Several observers are expecting a resolution or even a mutual agreement that will mark the end of the lawsuit.
According to American attorney James K. Filan, Magistrate Judge Sarah Netburn who was recently nominated to serve as the District Judge for the South District of New York, issued a scheduling order in the ongoing legal battle.
The scheduling order in question was in place of Ripple’s request to dismiss the SEC’s recent expert submissions.
It is worth acknowledging that the submission could strengthen the SEC’s case for remedies and a final judgment.
Consequently, the judge approved an extension till April 29, 2024 for the SEC to give a rebuttal to Ripple’s motion, and three business days for the crypto payment platform to reply.
Judge Netburn has allegedly displayed a favorable stance towards Ripple in the course of the case, giving the crypto firm and its supporters hope that the lawsuit would go in favor of the firm.
At the moment, there are varying opinions as to what direction the lawsuit could end; some in favor of the securities regulator and others in support of Ripple.
Attorney Jeremy Hogan strongly believes that the Ripple XRP lawsuit will see an end this summer but not without a $100 million settlement from Ripple. The attorney’s proposed settlement is a far-cry from the $2 billion penalty that the SEC previously requested for.

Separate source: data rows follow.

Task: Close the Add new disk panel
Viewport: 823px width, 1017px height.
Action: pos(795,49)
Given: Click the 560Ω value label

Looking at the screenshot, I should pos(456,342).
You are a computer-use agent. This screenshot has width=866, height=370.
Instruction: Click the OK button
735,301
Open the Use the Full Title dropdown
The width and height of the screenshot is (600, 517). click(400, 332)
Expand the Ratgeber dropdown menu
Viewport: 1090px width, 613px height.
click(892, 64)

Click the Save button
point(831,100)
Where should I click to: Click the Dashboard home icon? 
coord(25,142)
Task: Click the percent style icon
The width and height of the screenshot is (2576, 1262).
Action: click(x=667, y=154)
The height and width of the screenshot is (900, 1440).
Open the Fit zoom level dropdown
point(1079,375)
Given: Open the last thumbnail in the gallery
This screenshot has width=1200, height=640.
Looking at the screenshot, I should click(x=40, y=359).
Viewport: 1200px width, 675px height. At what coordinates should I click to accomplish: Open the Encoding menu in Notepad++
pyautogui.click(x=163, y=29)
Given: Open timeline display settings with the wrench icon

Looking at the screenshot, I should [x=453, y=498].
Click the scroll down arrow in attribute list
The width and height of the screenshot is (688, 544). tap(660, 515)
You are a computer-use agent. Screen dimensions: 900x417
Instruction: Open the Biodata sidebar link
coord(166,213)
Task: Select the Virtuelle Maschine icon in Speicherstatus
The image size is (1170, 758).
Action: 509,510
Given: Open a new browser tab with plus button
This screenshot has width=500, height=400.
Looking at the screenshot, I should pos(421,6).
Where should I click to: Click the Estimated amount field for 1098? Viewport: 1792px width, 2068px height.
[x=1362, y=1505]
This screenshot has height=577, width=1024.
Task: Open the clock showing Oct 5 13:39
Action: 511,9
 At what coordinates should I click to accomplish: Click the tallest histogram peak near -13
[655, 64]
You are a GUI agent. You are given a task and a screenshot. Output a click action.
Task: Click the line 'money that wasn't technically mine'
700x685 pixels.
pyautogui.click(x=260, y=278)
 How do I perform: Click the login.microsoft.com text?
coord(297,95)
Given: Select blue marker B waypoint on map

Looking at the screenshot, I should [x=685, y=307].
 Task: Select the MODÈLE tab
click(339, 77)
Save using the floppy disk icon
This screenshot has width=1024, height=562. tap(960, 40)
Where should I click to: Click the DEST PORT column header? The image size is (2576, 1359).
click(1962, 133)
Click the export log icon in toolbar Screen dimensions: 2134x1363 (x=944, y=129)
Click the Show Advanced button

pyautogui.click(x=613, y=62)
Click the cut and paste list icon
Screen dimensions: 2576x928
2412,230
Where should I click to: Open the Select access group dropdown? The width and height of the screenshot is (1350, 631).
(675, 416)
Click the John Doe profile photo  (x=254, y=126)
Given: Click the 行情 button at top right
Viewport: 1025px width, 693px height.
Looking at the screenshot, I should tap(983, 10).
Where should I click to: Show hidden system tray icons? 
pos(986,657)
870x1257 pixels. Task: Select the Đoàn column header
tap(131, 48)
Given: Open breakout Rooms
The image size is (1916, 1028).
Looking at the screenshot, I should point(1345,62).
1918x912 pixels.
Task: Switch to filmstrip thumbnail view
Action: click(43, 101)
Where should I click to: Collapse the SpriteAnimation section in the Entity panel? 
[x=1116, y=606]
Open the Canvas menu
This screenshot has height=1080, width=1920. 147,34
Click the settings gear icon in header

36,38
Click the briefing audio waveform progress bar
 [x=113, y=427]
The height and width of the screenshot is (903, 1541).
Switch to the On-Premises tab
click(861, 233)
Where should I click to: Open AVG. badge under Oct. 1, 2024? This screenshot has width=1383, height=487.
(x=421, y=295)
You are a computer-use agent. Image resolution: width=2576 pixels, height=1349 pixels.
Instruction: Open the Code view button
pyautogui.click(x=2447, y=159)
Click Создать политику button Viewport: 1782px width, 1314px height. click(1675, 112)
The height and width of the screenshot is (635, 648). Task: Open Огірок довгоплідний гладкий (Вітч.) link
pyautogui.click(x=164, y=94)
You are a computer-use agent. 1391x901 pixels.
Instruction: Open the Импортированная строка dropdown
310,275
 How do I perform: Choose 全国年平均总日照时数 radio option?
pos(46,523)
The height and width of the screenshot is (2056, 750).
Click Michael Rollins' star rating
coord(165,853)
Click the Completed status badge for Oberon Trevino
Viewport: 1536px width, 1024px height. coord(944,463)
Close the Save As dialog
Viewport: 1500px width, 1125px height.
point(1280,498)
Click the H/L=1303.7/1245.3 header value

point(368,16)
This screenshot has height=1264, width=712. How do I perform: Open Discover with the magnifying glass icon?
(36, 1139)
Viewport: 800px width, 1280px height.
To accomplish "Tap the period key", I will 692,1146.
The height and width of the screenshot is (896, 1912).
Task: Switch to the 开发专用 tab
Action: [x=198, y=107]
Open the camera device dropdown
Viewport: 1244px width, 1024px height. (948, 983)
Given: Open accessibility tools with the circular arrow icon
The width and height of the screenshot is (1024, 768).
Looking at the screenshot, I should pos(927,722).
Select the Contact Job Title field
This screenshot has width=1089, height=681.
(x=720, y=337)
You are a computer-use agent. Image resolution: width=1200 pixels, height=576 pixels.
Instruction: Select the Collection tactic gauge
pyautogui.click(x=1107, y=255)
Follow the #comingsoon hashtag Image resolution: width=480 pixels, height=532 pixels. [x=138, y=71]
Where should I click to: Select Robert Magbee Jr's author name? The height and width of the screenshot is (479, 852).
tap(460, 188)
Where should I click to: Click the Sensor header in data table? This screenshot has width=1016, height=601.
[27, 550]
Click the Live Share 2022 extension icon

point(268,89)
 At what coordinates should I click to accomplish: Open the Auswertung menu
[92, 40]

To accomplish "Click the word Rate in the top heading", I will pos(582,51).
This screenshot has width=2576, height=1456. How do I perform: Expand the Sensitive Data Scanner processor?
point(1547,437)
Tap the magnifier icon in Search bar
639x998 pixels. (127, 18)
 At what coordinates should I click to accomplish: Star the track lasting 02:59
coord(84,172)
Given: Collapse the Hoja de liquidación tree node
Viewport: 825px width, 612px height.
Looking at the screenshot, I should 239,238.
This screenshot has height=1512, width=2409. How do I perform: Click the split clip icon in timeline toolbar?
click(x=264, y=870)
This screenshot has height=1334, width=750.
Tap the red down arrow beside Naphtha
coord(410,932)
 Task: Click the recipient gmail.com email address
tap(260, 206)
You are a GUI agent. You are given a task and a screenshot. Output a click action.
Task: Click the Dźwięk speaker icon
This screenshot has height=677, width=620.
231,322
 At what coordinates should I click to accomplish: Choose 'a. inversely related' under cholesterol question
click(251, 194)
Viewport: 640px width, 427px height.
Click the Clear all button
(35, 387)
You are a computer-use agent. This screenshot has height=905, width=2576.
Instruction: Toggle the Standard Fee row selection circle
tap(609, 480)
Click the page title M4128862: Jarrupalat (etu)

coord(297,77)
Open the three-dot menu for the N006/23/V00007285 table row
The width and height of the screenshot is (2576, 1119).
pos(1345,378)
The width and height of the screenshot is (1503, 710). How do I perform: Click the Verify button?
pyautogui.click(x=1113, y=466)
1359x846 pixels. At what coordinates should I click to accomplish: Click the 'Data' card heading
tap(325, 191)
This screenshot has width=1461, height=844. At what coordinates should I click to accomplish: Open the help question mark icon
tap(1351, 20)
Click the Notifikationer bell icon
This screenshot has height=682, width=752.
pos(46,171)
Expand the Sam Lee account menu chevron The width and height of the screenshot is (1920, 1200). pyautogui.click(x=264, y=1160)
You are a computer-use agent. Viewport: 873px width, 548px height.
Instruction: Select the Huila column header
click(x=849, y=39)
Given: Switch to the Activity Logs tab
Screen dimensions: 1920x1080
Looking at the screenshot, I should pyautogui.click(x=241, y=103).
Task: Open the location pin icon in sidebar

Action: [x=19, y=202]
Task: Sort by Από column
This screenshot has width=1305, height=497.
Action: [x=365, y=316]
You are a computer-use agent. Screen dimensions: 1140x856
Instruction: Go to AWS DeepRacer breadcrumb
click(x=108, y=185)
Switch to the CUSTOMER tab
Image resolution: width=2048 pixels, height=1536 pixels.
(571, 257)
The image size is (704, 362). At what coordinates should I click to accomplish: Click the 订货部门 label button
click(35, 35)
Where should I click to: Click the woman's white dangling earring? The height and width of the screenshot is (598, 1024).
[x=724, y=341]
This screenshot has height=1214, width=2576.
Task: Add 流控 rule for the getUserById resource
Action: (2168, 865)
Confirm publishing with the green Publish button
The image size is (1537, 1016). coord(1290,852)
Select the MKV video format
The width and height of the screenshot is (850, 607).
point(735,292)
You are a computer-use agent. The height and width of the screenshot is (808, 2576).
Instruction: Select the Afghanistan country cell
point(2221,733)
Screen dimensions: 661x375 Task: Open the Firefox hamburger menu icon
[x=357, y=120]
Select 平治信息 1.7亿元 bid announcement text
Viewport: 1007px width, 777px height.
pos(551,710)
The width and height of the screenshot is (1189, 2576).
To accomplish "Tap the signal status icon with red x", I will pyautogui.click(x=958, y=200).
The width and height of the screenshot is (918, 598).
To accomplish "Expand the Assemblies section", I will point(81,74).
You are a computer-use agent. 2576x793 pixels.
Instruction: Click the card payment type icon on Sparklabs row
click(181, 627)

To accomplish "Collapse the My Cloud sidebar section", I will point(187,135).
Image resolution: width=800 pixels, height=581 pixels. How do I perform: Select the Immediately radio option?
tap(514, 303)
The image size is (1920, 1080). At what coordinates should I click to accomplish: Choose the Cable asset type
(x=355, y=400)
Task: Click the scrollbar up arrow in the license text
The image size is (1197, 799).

Precisely, the regulator asked Ripple to pay $876,308,712 in disgorgement and $198,150,940 in prejudgment interest.
When the SEC made this outrageous demand, Hogan was one of those who criticized the actions of the Commission. He noted that the demand of the regulator is inconsistent with its mission to safeguard the investors.
Ripple’s CLO Stuart Alderoty, also stated that the penalty should be no more than $10 million, which the company agreed to pay for violation of Section 5 of the Securities Act of 1933 for offering XRP under institutional investment contracts.